Shaken by the emergence of home truths that were meant to remain concealed, the Pakistan government, after an emergency meeting or two, opted for the strategy of denigrating the WikiLeaks cables as worthless. The consequences were occasionally comical, not least when Karzai and Gillani faced the media following a meeting in Kabul — and offered a reasonably convincing impression of a Laurel & Hardy skit.
With a fraction of the WikiLeaks cables published thus far, the popular impression of how the world is run has already been transformed. Marginally, perhaps, but transformed nonetheless. It is possible that future revelations from this particular cache won’t intrigue anyone other than students of world affairs. But the website’s efforts have certainly been worthwhile, especially if one takes into consideration previous leaks about the wars in Iraq and Afghanistan. Comparisons have been made with the leaking of the Pentagon Papers in 1971, an act that, by showing how the US government systematically lied to the American people about the Vietnam War, actually helped to end that war. It also led the person responsible, Daniel Ellsberg, to be dubbed “the most dangerous man in America” by none other than Henry Kissinger.
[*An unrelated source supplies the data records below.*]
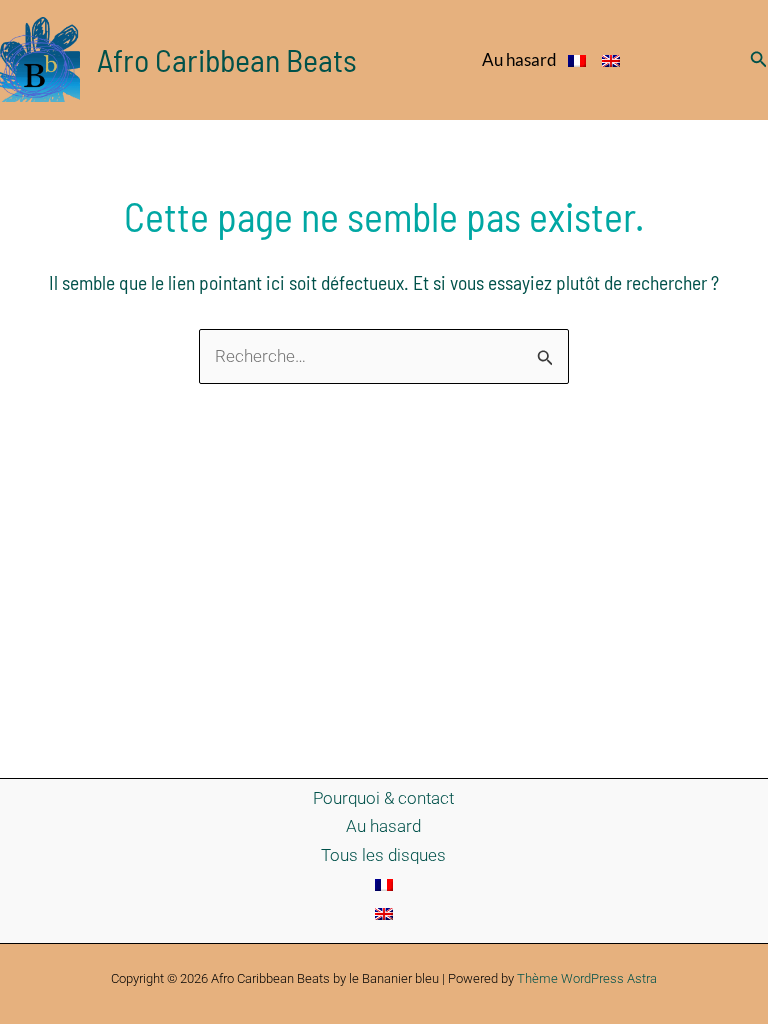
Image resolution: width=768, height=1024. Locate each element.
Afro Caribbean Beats (227, 59)
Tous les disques (383, 855)
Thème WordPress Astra (587, 978)
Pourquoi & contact (383, 798)
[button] (759, 59)
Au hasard (519, 59)
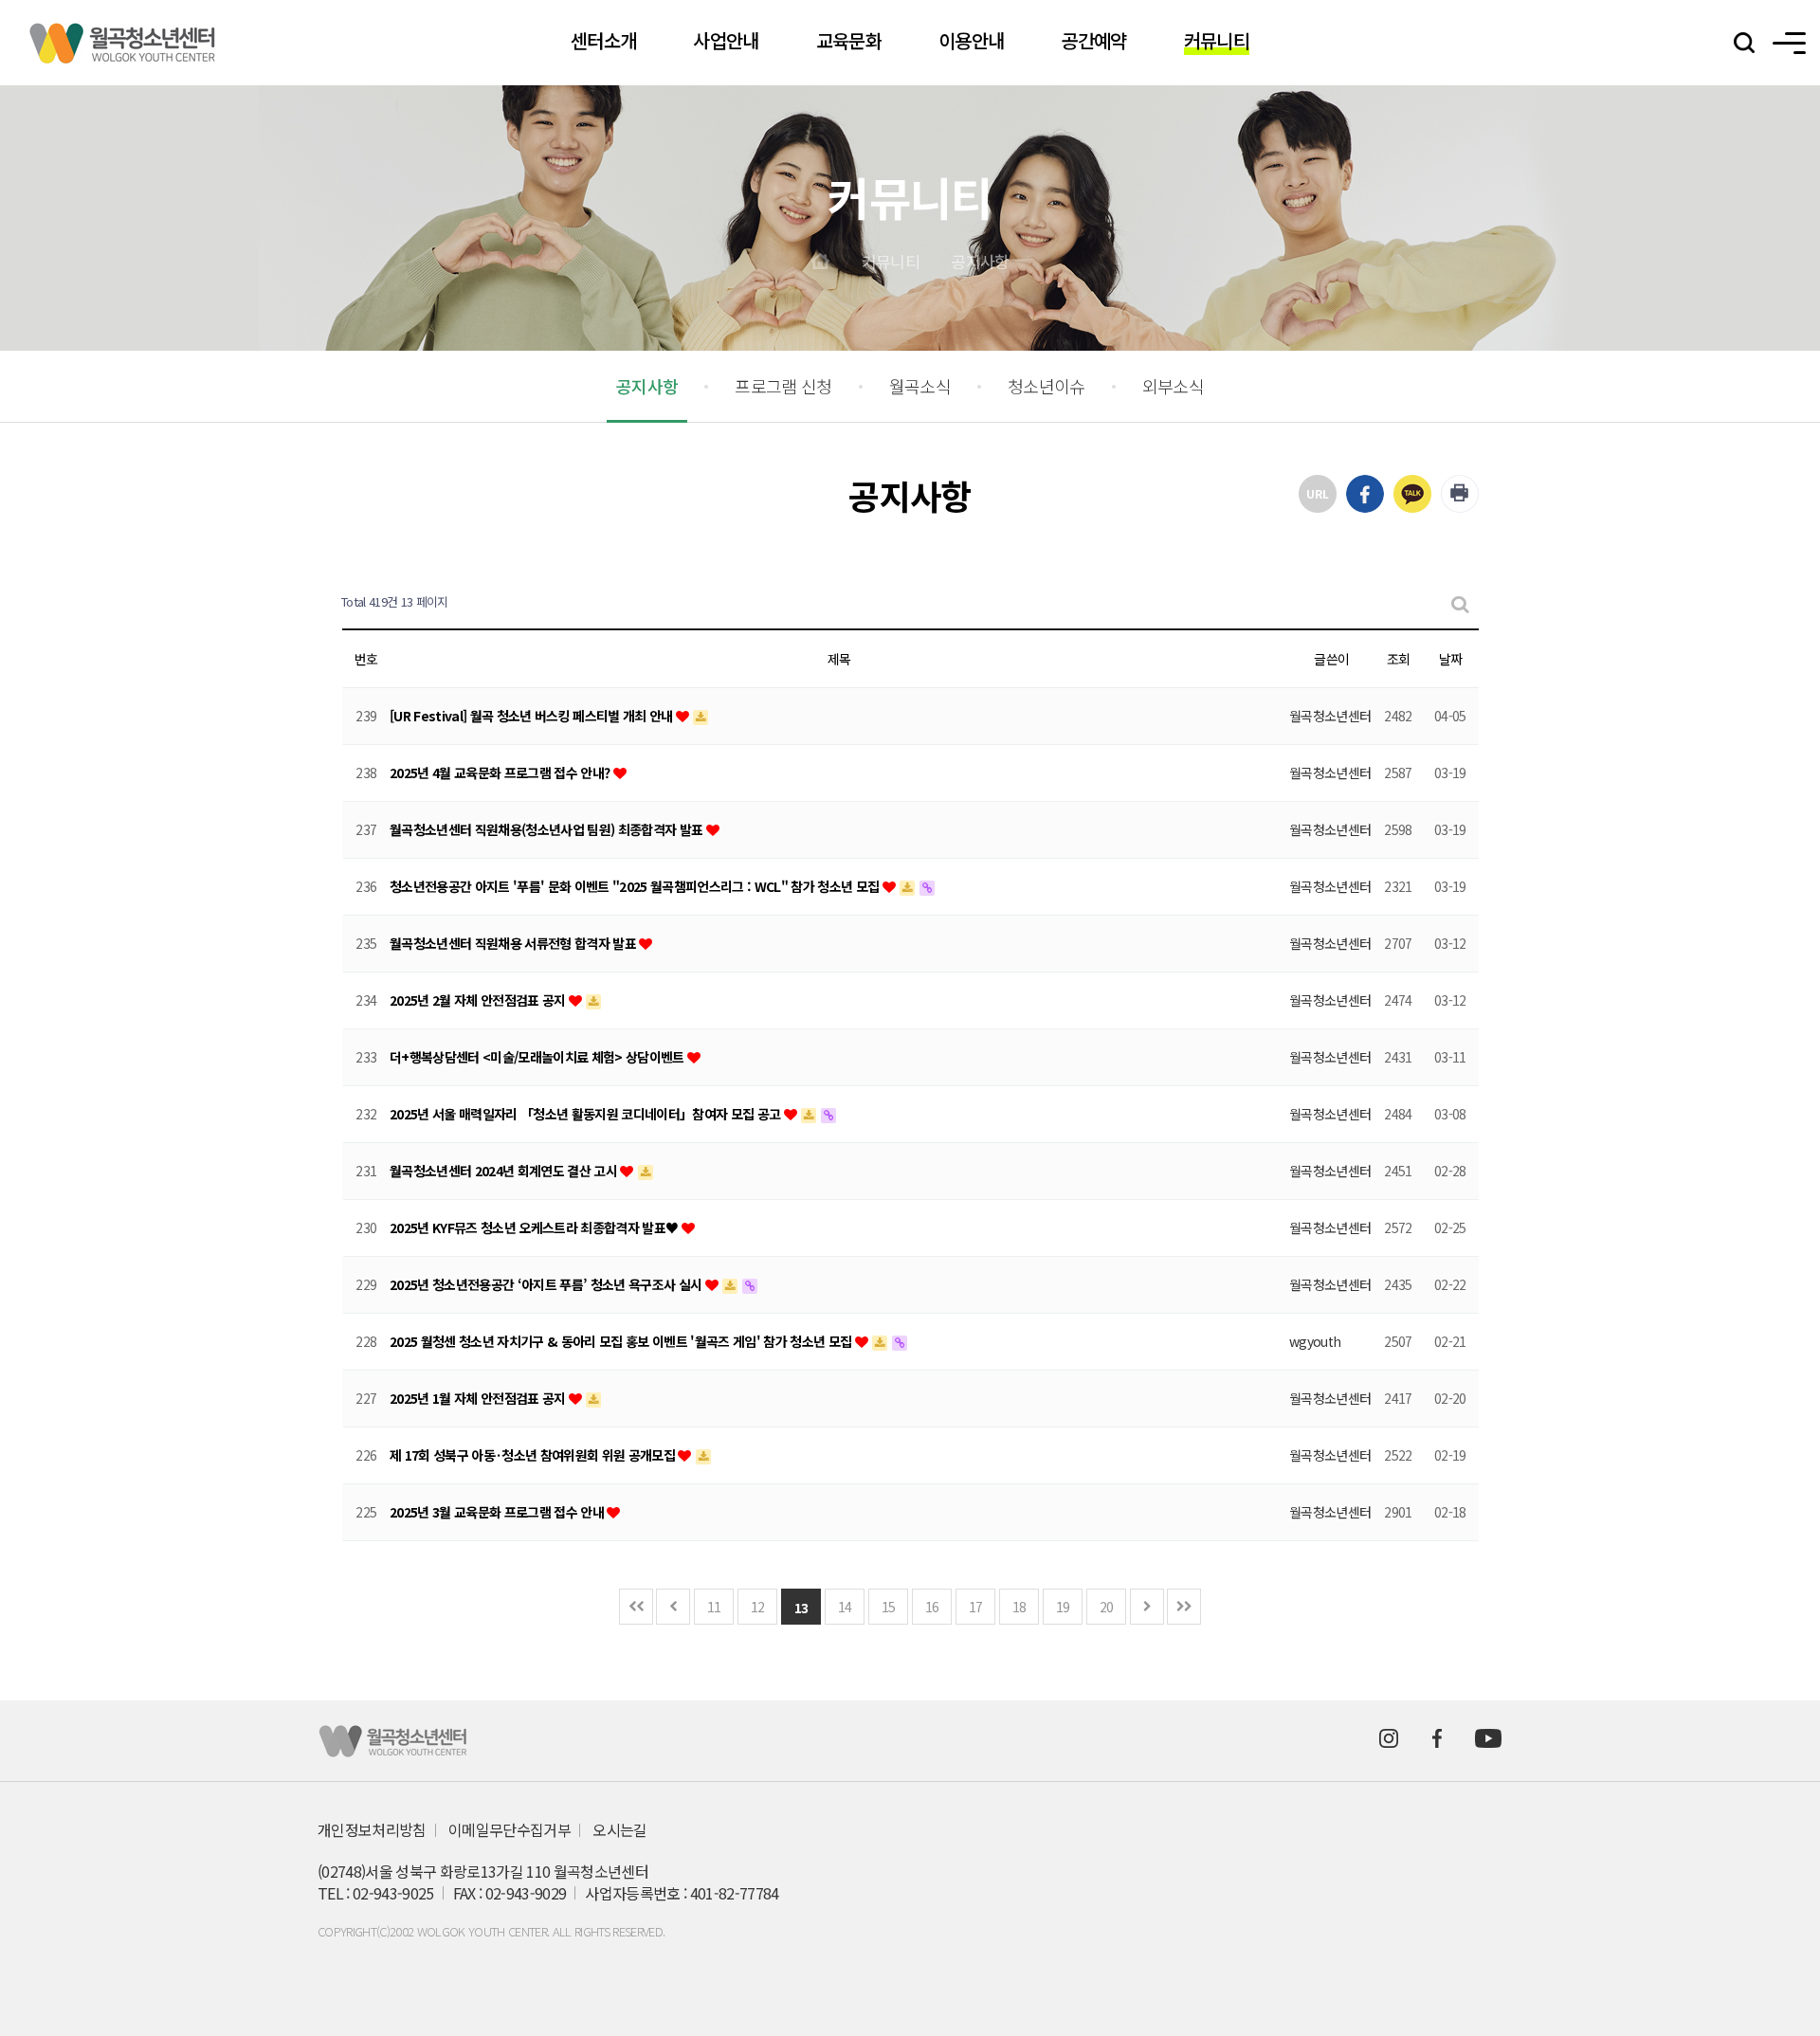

Ellsberg has consistently supported WikiLeaks, and when Assange first appeared in court in London, celebrity backers present at the premises included filmmaker Ken Loach, investigative journalist John Pilger and socialite/activist Jemima Khan, all of them offering to contribute towards a bail deposit. Should the US decide to take action against Assange, he will need — and deserve — all the support he can get. In the meantime, his efforts towards greater transparency can be appreciated and lauded without lapsing into hero-worship.
Efforts by elements in Pakistan, meanwhile, to classify Cablegate as a conspiracy against Pakistan and/or the Muslim world are beneath contempt. Notwithstanding Pakistan’s central position in international areas of concern, it’s not all about us — even though we are very much a part of the far more detailed picture of global affairs that is emerging in the wake of WikiLeaks.
This article originally appeared in the January 2011 issue of Newsline under the headline “Home Truths.”
Mahir Ali is an Australia-based journalist. He writes regularly for several Pakistani publications, including Newsline.